Stored records
-- Opening Marker --
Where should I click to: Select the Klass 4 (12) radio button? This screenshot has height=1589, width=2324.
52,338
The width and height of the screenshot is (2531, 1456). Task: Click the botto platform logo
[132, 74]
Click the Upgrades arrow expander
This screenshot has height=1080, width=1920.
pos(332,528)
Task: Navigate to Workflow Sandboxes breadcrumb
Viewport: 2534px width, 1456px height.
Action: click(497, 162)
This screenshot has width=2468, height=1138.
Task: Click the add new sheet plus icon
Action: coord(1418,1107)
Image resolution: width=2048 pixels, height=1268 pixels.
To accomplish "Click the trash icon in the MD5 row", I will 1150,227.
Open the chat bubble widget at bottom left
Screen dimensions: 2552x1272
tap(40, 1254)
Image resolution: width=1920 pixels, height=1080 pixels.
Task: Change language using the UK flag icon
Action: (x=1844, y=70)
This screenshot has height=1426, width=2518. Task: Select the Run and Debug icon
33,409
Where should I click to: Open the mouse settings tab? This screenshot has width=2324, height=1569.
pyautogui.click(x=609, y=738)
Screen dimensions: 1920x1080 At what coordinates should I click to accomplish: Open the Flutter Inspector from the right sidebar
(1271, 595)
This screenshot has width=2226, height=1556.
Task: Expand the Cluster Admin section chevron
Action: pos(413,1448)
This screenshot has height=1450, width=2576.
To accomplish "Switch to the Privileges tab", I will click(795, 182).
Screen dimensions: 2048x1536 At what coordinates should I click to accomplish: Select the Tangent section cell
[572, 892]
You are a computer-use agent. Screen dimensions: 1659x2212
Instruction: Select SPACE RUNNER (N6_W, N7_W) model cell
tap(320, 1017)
-- Closing Marker --
## REQUIRED ACTION
Each record needs to be copied out again, letter for letter.

## RESULT
Where should I click to: Select the Klass 4 (12) radio button? This screenshot has height=1589, width=2324.
52,338
The width and height of the screenshot is (2531, 1456). Task: Click the botto platform logo
[132, 74]
Click the Upgrades arrow expander
This screenshot has height=1080, width=1920.
pos(332,528)
Task: Navigate to Workflow Sandboxes breadcrumb
Viewport: 2534px width, 1456px height.
Action: click(497, 162)
This screenshot has width=2468, height=1138.
Task: Click the add new sheet plus icon
Action: coord(1418,1107)
Image resolution: width=2048 pixels, height=1268 pixels.
To accomplish "Click the trash icon in the MD5 row", I will 1150,227.
Open the chat bubble widget at bottom left
Screen dimensions: 2552x1272
tap(40, 1254)
Image resolution: width=1920 pixels, height=1080 pixels.
Task: Change language using the UK flag icon
Action: (x=1844, y=70)
This screenshot has height=1426, width=2518. Task: Select the Run and Debug icon
33,409
Where should I click to: Open the mouse settings tab? This screenshot has width=2324, height=1569.
pyautogui.click(x=609, y=738)
Screen dimensions: 1920x1080 At what coordinates should I click to accomplish: Open the Flutter Inspector from the right sidebar
(1271, 595)
This screenshot has width=2226, height=1556.
Task: Expand the Cluster Admin section chevron
Action: pos(413,1448)
This screenshot has height=1450, width=2576.
To accomplish "Switch to the Privileges tab", I will click(795, 182).
Screen dimensions: 2048x1536 At what coordinates should I click to accomplish: Select the Tangent section cell
[572, 892]
You are a computer-use agent. Screen dimensions: 1659x2212
Instruction: Select SPACE RUNNER (N6_W, N7_W) model cell
tap(320, 1017)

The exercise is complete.